◆ **Work to complete**:
**1.** In the Anders Johansson biography, what year did he become A&R manager at Universal?
**2.** Pick up the Anders Johansson biography after its final sentence and keep writing it.
[Page excerpt Boundary: Start]
Swedish music manager (born 1973)

Lars Anders Johansson (born July 4, 1973) is a Swedish artist manager, A&R representative known as manager for A-Teens, Carola, Sahara Hotnights, Smith & Thell, Veronica Maggio and others.

==Biography==
Anders Johansson grew up initially in Alnö, Sundsvall, but moved early to Stockholm. Following studies in England and United States, he joined Stockholm Records as an intern and later A&R manager, with Ola Håkansson as one of his mentors. Here, he signed LOK in 1997 and recruited the members of A-Teens, founded in 1998. In 2001, he became A&R manager at Universal following their acquisition of Stockholm Records.
[Page excerpt Boundary: End]
[Data for review Boundary: Start]
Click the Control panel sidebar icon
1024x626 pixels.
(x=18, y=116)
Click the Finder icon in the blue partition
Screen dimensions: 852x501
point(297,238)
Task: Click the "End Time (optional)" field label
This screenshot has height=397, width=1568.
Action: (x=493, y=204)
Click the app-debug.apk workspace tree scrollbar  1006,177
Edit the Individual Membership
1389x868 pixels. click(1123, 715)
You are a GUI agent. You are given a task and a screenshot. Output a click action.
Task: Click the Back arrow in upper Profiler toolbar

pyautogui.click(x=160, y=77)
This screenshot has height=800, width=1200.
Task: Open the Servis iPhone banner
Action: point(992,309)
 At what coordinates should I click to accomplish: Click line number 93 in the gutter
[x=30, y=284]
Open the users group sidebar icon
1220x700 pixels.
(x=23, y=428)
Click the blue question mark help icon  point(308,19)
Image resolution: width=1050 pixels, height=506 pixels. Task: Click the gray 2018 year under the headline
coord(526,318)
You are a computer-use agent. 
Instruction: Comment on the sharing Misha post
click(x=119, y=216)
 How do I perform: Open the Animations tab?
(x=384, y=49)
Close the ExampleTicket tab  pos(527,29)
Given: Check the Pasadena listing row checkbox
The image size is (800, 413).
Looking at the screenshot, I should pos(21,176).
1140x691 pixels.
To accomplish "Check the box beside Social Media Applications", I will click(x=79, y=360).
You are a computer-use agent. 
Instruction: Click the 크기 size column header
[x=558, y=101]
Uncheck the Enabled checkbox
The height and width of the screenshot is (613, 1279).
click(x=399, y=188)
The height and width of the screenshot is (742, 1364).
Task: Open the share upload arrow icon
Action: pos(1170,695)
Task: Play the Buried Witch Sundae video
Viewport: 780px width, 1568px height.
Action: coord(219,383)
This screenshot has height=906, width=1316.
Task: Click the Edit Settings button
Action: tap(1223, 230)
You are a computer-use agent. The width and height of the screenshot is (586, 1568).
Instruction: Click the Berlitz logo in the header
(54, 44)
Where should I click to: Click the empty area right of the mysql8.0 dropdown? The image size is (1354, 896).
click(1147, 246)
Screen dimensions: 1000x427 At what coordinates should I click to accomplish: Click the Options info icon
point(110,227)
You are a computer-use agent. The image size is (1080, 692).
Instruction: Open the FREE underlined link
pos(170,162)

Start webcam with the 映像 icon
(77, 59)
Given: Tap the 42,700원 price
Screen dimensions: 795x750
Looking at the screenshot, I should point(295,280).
[Data for review Boundary: End]
◆ **Solved problems**:
**1.** 2001

**2.**
Thereafter, Johansson founded his own artist management company, Albot & Albot in 2008, and became a manager for Veronica Maggio, Sahara Hotnights and Carola. In parallel, he was engaged by Melodifestivalen to manage A&R from 2012.

In 2016, he partnered with NYC-based Jon Allen under the Buddys name. Their clients have included Veronica Maggio, Smith & Thell, Sandro Cavazza, NOTD, Estraden, and others.

Since 2018, Johansson has been appointed board member of Music Managers Forum Sweden (MMF).

Johansson was awarded MVP at the Denniz Pop Awards 2022.